**Supplied records**:

+++++

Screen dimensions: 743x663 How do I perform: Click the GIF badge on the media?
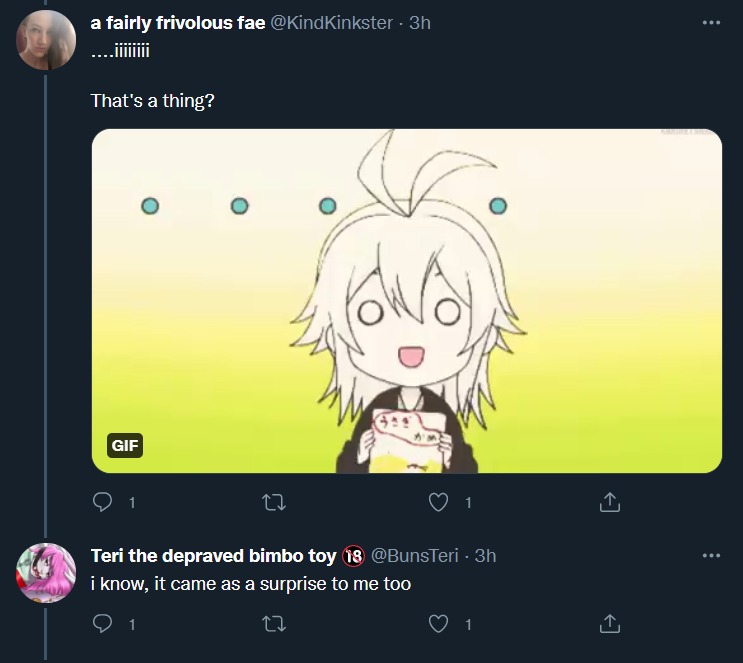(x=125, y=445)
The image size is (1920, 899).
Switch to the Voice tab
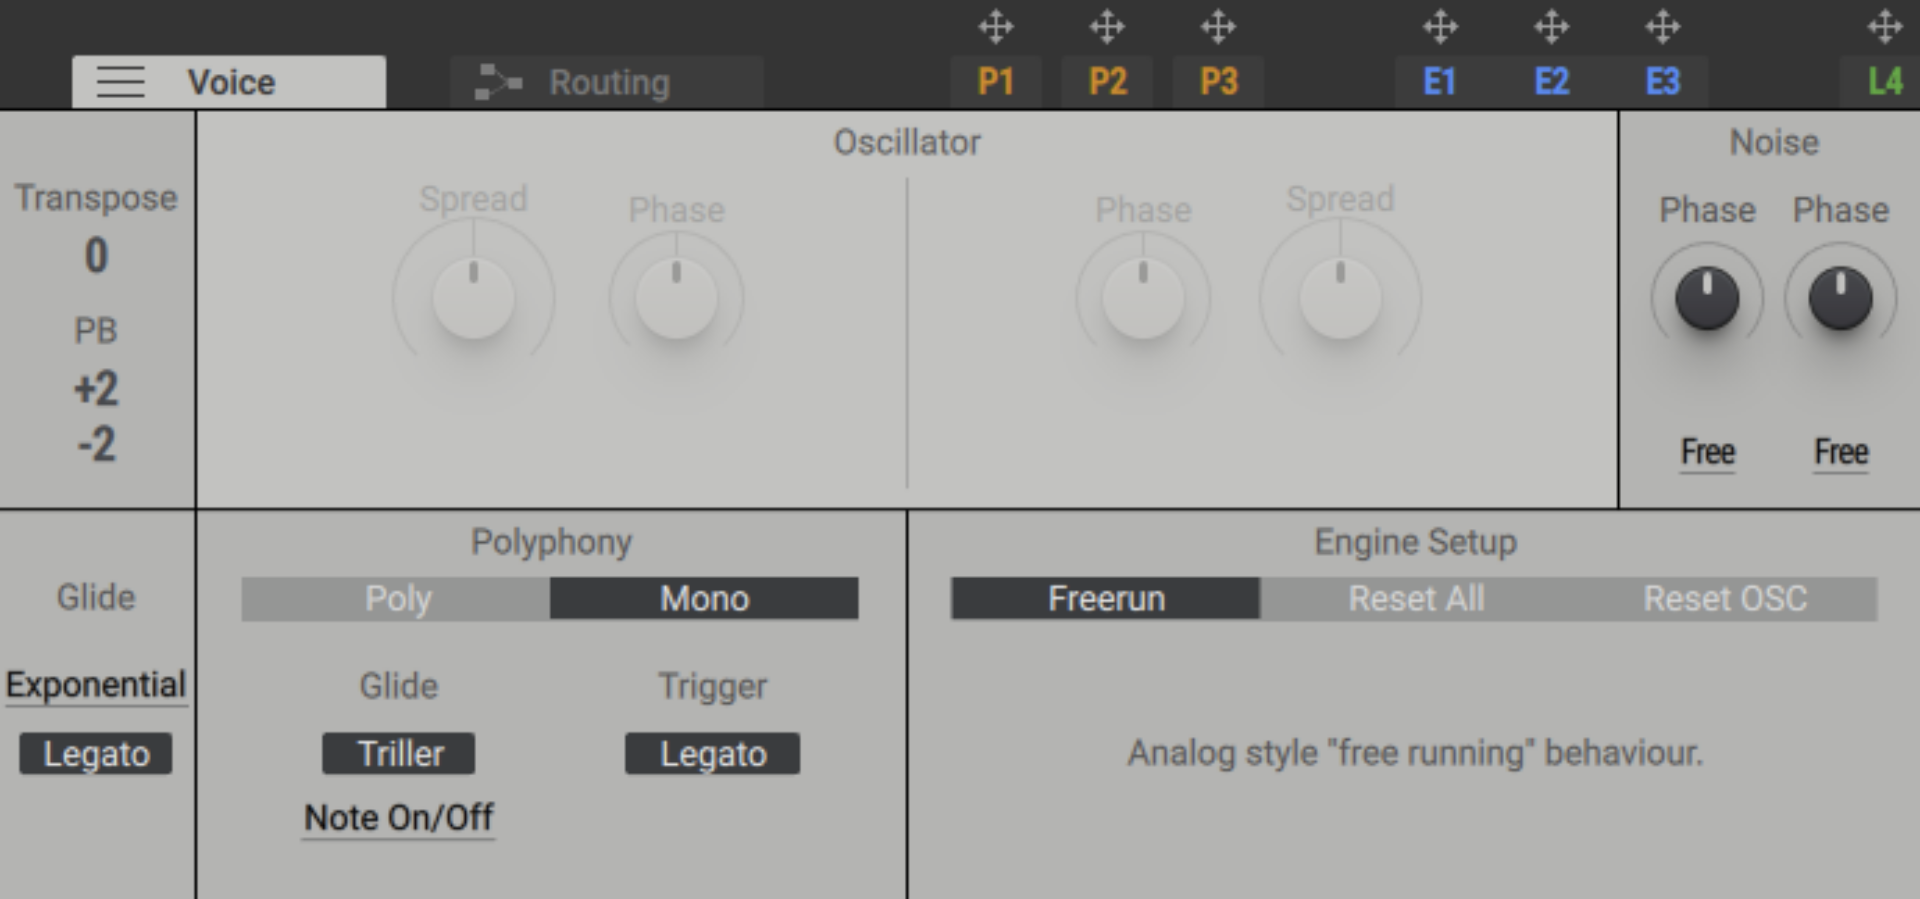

+++++

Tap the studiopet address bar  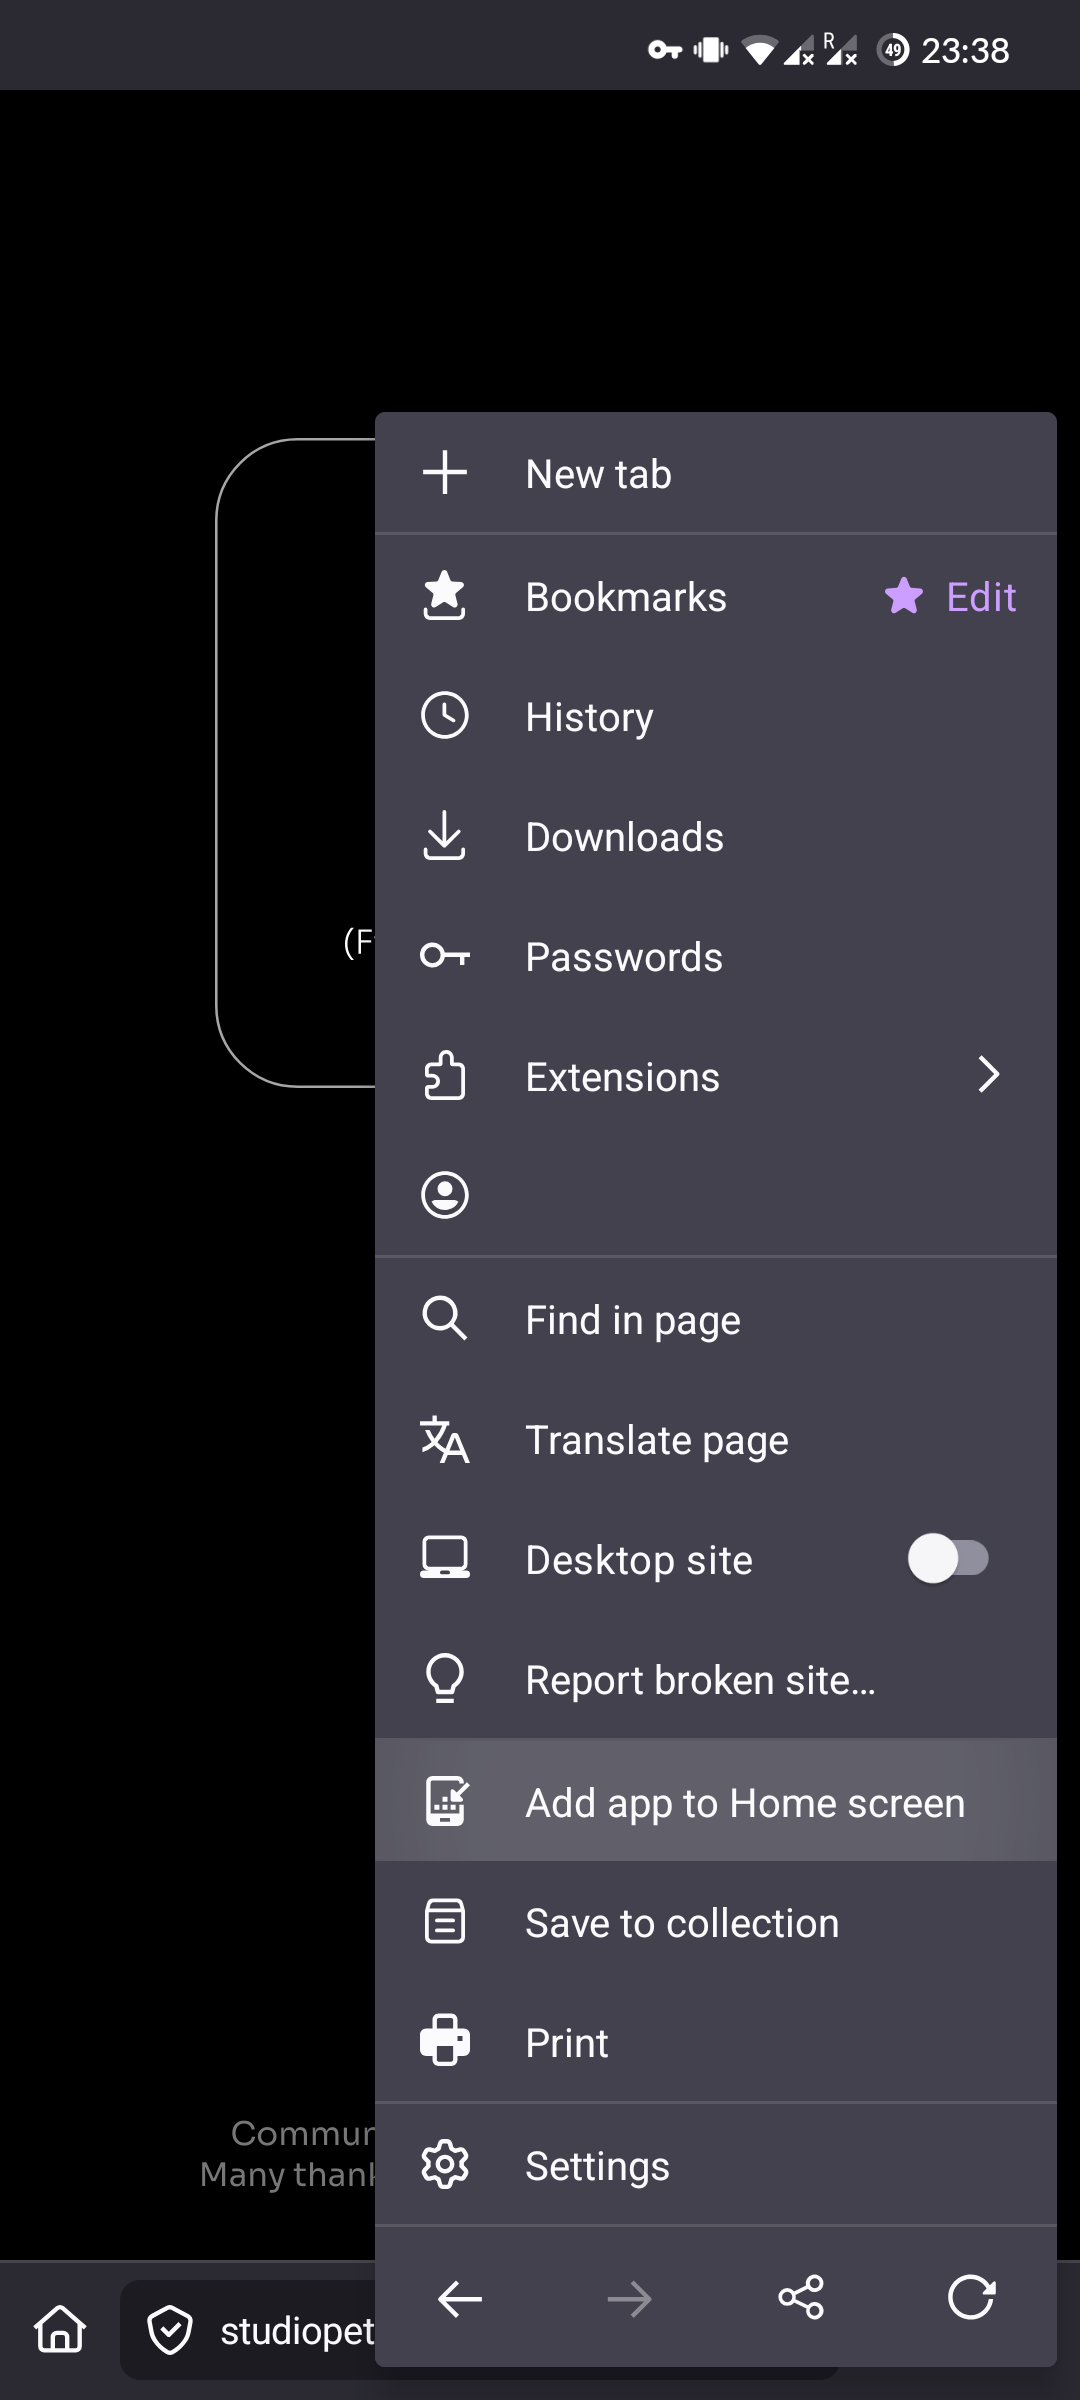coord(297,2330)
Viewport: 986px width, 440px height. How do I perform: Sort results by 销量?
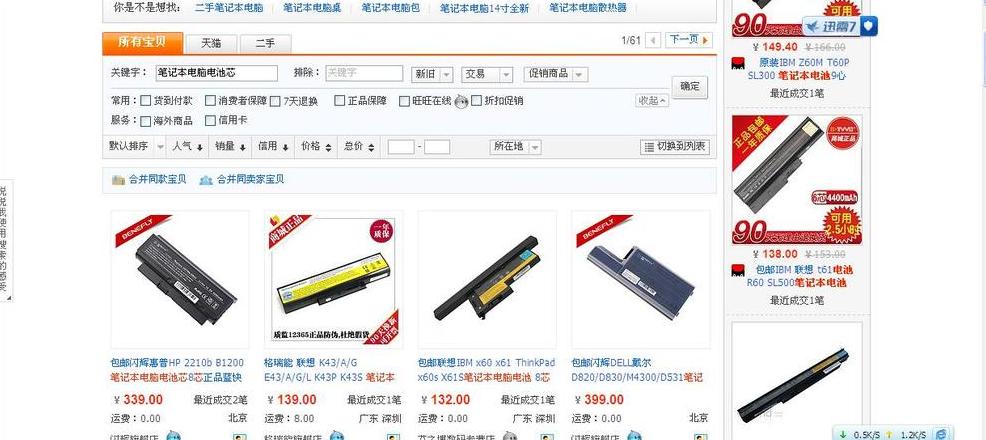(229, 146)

+++++

**How to complete this task**: Output exactly the lines of the listing above that start with the one holding "Screen dimensions: 743x663" and go on through the one holding "Switch to the Voice tab"; leave the pictures out.

**Finished task**:
Screen dimensions: 743x663 How do I perform: Click the GIF badge on the media?
(x=125, y=445)
The image size is (1920, 899).
Switch to the Voice tab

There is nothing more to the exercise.